Aim of the task:
Take the material below and output exactly the run of lines from the one containing "Instruction: Toggle the 2D view mode" down to the one containing "Given: Toggle the OHM-LUSD legend entry", with both included.

Records provided:
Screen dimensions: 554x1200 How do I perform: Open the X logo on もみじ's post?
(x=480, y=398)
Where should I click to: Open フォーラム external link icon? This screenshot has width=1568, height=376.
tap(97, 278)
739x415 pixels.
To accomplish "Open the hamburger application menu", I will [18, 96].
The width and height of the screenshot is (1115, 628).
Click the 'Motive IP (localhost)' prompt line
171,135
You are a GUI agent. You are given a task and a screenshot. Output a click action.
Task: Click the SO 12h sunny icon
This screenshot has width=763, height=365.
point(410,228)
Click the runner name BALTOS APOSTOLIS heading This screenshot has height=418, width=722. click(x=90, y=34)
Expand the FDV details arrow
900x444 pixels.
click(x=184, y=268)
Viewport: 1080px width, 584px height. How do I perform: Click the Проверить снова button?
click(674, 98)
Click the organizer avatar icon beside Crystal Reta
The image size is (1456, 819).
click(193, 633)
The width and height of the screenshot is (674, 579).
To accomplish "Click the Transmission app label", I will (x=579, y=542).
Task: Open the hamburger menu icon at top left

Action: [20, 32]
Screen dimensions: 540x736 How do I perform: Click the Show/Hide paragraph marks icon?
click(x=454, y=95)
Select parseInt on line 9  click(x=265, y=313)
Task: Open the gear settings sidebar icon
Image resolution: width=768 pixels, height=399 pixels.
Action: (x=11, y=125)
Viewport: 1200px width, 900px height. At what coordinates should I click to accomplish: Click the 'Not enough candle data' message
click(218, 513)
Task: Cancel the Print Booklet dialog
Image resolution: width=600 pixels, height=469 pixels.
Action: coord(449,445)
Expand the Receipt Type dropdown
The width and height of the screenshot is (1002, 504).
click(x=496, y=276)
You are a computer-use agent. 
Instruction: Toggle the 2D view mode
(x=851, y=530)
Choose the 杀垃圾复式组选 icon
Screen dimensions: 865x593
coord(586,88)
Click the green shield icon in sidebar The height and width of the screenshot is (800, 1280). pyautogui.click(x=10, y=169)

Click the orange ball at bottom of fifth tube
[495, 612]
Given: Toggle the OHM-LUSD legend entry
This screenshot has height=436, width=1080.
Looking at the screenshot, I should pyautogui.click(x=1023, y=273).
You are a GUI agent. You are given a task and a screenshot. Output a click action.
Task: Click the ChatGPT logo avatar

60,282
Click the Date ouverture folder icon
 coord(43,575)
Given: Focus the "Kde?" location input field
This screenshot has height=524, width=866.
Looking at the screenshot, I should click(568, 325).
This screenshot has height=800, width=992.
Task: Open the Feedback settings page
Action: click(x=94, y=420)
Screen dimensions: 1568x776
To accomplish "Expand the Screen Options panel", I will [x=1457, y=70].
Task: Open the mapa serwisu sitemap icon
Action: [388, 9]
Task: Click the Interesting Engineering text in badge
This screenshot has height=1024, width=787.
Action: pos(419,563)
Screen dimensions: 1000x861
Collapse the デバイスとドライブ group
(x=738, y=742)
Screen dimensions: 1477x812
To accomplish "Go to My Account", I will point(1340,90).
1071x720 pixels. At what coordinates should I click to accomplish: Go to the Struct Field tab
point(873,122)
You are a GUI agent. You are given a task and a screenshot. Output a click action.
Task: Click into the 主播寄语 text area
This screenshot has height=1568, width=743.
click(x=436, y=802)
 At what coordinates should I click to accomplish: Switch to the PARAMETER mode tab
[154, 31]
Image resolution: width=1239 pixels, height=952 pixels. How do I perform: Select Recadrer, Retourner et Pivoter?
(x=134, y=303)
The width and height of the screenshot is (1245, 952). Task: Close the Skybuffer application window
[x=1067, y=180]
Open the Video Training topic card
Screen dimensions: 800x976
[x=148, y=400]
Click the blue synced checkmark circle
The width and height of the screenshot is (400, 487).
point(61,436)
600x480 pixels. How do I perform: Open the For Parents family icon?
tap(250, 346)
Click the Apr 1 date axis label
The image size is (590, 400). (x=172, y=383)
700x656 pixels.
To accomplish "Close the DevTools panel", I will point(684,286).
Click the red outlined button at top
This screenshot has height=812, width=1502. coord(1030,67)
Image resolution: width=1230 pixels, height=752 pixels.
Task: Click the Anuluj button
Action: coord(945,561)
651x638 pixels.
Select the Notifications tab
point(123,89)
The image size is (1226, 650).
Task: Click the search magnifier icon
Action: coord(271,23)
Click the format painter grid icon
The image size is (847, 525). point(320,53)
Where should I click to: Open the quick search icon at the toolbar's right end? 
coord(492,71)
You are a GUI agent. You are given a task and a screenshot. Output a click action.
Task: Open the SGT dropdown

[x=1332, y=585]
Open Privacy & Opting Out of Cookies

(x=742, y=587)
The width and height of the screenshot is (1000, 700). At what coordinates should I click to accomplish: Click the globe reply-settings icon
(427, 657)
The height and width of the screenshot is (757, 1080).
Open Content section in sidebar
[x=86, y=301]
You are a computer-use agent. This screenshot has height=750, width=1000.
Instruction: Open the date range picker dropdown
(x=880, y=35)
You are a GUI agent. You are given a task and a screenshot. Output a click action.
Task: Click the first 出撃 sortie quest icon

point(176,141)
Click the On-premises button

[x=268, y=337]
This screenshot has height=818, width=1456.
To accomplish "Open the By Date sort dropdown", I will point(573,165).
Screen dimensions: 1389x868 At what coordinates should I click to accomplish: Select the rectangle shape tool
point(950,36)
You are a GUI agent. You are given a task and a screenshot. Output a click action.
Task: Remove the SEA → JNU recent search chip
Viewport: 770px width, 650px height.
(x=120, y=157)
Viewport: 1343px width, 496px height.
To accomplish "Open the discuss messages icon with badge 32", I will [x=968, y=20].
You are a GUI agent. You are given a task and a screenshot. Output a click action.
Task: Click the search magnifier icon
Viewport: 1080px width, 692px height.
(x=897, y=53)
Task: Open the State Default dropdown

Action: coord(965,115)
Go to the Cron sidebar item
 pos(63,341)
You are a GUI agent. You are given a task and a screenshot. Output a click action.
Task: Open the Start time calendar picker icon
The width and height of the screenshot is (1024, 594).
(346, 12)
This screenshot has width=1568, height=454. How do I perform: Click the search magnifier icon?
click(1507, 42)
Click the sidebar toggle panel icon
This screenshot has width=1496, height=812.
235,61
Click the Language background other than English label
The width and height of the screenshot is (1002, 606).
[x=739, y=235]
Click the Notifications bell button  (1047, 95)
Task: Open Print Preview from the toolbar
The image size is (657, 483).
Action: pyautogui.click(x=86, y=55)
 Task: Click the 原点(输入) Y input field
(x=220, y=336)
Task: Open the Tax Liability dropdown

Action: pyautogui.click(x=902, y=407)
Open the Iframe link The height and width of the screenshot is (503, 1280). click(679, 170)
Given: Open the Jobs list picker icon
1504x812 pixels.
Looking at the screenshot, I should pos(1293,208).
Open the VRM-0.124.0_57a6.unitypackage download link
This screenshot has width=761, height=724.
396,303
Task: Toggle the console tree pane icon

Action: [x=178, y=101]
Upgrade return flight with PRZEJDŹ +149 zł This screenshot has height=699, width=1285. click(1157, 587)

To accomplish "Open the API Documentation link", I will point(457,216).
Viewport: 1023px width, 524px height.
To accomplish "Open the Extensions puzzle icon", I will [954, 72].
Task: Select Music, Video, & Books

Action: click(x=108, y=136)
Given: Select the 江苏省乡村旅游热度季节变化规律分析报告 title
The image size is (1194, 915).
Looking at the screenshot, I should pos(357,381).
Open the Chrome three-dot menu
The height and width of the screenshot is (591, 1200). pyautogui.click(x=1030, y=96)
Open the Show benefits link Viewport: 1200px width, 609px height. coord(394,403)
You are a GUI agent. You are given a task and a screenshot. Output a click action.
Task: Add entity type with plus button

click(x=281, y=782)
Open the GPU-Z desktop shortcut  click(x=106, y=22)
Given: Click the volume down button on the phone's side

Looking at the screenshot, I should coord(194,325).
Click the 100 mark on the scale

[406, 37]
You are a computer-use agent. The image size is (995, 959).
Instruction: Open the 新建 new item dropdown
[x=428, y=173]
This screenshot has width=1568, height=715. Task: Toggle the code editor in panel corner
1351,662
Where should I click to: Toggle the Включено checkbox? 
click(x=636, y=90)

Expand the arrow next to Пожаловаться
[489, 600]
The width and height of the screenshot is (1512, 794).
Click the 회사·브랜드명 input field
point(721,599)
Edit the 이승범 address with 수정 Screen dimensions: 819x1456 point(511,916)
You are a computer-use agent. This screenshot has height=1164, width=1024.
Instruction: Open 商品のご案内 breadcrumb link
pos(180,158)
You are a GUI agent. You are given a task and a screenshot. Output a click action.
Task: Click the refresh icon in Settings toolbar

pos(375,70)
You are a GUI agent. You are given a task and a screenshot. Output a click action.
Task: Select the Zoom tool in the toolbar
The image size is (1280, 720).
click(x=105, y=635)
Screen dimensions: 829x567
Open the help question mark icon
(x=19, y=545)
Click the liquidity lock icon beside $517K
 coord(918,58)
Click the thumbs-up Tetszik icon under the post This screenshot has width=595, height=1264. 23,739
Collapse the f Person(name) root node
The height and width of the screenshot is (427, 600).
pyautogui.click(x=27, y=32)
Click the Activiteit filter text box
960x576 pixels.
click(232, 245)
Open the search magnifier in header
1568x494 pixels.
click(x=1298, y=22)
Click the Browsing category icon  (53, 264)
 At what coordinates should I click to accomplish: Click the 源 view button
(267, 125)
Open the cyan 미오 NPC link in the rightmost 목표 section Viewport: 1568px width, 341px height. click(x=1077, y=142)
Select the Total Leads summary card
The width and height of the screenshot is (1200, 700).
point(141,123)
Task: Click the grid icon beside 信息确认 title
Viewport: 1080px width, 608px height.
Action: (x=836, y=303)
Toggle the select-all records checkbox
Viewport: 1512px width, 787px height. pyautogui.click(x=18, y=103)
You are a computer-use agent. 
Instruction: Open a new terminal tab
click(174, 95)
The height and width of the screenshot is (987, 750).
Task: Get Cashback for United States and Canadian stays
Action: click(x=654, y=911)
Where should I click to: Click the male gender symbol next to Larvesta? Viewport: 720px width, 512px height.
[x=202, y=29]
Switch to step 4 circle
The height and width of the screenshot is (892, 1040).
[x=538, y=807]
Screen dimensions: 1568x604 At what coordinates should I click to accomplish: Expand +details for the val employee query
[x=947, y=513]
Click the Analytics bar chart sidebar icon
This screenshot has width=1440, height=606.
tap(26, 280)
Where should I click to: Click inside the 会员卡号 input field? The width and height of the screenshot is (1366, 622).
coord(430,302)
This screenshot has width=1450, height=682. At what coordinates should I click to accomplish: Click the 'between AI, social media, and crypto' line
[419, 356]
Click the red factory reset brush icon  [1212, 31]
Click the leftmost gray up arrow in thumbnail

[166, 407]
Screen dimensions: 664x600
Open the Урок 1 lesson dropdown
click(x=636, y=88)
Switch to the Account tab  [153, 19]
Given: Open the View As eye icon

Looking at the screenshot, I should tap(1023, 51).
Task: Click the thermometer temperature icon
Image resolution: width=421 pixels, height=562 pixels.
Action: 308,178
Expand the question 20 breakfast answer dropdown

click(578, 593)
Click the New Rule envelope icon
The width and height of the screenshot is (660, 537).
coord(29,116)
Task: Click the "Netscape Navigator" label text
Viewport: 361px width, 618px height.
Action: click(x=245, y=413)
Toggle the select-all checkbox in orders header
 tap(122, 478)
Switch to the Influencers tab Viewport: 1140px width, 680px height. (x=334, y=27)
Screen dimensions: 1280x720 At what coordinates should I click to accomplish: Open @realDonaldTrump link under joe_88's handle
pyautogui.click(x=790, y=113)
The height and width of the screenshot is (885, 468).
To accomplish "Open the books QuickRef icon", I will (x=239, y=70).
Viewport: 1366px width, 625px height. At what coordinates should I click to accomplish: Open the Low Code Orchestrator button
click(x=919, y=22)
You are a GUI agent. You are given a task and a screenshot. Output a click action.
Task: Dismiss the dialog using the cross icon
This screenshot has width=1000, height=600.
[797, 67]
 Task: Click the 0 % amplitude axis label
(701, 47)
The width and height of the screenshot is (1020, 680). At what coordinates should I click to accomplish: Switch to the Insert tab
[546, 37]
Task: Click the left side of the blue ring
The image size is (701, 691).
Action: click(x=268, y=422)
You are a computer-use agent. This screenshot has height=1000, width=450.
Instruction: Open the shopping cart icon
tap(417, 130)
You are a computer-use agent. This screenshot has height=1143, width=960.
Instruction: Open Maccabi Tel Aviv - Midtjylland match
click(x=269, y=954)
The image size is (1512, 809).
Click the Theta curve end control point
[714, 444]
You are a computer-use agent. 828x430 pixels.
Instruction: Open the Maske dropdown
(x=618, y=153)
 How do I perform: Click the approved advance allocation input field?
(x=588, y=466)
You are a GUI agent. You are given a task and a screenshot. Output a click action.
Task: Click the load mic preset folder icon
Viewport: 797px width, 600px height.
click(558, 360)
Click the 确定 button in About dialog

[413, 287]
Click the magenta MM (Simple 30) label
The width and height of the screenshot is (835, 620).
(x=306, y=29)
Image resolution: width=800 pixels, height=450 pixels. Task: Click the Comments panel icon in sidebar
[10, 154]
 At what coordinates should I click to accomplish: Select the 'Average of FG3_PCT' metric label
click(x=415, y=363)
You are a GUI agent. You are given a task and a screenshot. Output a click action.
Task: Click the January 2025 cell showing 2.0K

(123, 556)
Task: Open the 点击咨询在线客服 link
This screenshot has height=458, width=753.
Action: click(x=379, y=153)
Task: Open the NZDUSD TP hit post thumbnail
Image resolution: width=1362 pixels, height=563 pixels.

Answer for the task:
Instruction: Toggle the 2D view mode
(x=851, y=530)
Choose the 杀垃圾复式组选 icon
Screen dimensions: 865x593
coord(586,88)
Click the green shield icon in sidebar The height and width of the screenshot is (800, 1280). pyautogui.click(x=10, y=169)

Click the orange ball at bottom of fifth tube
[495, 612]
Given: Toggle the OHM-LUSD legend entry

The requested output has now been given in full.